M. Jean Arthuis, président. - Arrivez-vous à exercer un contrôle ?

Mme Maïté Gabet. - Une société luxembourgeoise qui vend à distance en France s'immatricule auprès de la Direction des résidents à l'étranger et des services généraux (DRESG) et y dépose les déclarations de TVA, en déclarant le chiffre d'affaires réalisé en France. L'administration fiscale peut soit contrôler la déclaration en France, soit demander à nos collègues luxembourgeois ou d'ailleurs de vérifier que la société établit correctement la base d'imposition pour le territoire donné. Le règlement TVA a été modifié pour distinguer le siège de l'entreprise du lieu où celle-ci doit payer la TVA. Un État est obligé de diligenter un contrôle fiscal à la demande d'un autre État. Des contrôles ont déjà eu lieu sur cette base.

M. Jean Arthuis, président. - Voilà un beau sujet de contrôle sur pièces et sur place pour le Parlement, car, en pratique, les choses ne doivent pas être aussi simples.

Mme Maïté Gabet. - Je n'ai pas dit qu'elles l'étaient. Il faut que les vérificateurs parlent anglais, soient formés, se déplacent... Mais ce sont les modalités choisies pour faciliter le développement du marché unique et l'immatriculation des entreprises.

M. Jean Arthuis, président. - Imaginons un opérateur situé en Europe centrale qui facture à des consommateurs français, en pensant, de bonne foi, qu'il ne franchira pas le seuil de 100 000 euros...

Mme Maïté Gabet. - Le seuil de 100 000 euros est en effet une zone à risque.

M. Jean Arthuis, président. - C'est impraticable ! L'optimisation fiscale va se développer !

Mme Maïté Gabet. - L'entreprise va alors s'immatriculer en France, et payer la TVA en France.

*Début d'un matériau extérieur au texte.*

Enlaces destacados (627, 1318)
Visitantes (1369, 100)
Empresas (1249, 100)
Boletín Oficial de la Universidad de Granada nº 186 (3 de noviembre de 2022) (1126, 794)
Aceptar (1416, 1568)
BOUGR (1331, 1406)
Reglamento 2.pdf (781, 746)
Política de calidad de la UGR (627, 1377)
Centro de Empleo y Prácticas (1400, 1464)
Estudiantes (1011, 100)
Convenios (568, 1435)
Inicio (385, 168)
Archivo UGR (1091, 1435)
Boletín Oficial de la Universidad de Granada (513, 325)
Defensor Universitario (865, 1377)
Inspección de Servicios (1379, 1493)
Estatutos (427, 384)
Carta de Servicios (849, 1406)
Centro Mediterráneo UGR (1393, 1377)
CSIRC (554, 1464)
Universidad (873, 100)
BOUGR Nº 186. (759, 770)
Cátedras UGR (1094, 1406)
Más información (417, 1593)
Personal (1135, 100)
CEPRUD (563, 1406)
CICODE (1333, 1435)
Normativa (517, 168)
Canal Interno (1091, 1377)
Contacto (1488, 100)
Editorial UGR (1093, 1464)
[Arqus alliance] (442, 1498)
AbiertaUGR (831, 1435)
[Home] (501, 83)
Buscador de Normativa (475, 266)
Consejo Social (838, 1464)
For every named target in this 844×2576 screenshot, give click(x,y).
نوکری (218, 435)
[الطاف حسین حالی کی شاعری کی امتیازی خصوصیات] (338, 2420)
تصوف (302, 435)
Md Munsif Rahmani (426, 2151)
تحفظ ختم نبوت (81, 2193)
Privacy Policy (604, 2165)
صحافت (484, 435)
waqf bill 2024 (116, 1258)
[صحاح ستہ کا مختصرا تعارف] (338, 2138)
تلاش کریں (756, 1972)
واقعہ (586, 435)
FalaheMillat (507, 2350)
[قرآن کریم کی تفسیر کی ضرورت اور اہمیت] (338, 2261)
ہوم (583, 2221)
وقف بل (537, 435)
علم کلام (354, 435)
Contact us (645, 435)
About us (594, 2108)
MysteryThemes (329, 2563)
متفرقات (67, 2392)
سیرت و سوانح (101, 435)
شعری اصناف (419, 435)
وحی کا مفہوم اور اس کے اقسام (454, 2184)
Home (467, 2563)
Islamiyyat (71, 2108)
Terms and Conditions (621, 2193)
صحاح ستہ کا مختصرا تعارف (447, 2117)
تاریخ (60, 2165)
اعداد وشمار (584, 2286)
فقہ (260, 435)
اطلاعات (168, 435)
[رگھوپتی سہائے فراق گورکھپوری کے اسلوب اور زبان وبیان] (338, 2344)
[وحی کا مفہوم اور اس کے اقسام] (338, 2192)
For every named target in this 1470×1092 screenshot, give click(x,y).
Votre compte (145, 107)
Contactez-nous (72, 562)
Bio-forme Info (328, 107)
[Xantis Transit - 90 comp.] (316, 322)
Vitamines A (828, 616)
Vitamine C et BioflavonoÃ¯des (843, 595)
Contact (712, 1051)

Cette règle existe depuis sept ans.

M. Jean Arthuis, président. - Elle est à revoir fondamentalement !

Mme Maïté Gabet. - Elle est issue d'un consensus communautaire...

M. Philippe Marini, rapporteur général. - ...qui n'a jamais été soumis à aucun Parlement.

Mme Maïté Gabet. - C'est une directive d'application directe !

M. Philippe Marini, rapporteur général. - Ma remarque n'était pas une critique.

M. Jean Arthuis, président. - Comment appliquer la taxe sur les services de publicité en ligne ? D'un côté, Madame Maxime Gauthier nous assure qu'il n'y a pas de difficulté ; de l'autre, on nous dit que la législation sera facilement contournée et irrite les acteurs... Notre objectif en votant cette disposition était de provoquer, nous y sommes parvenus. Il faut toutefois que la législation soit utile et praticable. Nous allons poursuivre la réflexion d'ici la loi de finances rectificative, pour améliorer le dispositif si nécessaire.

L'e-commerce va devenir un système de distribution comme les autres, mais la mobilité de la localisation peut encourager l'optimisation fiscale. Là aussi, il nous faut poursuivre notre réflexion, pour que l'architecture de nos prélèvements obligatoires soit la plus conforme à nos intérêts, dans une économie globalisée.

Nomination d'un rapporteur

M. Philippe Marini est ensuite nommé rapporteur de la proposition de résolution européenne n° 481 (2010-2011) sur l'application du principe de subsidiarité en matière de TVA.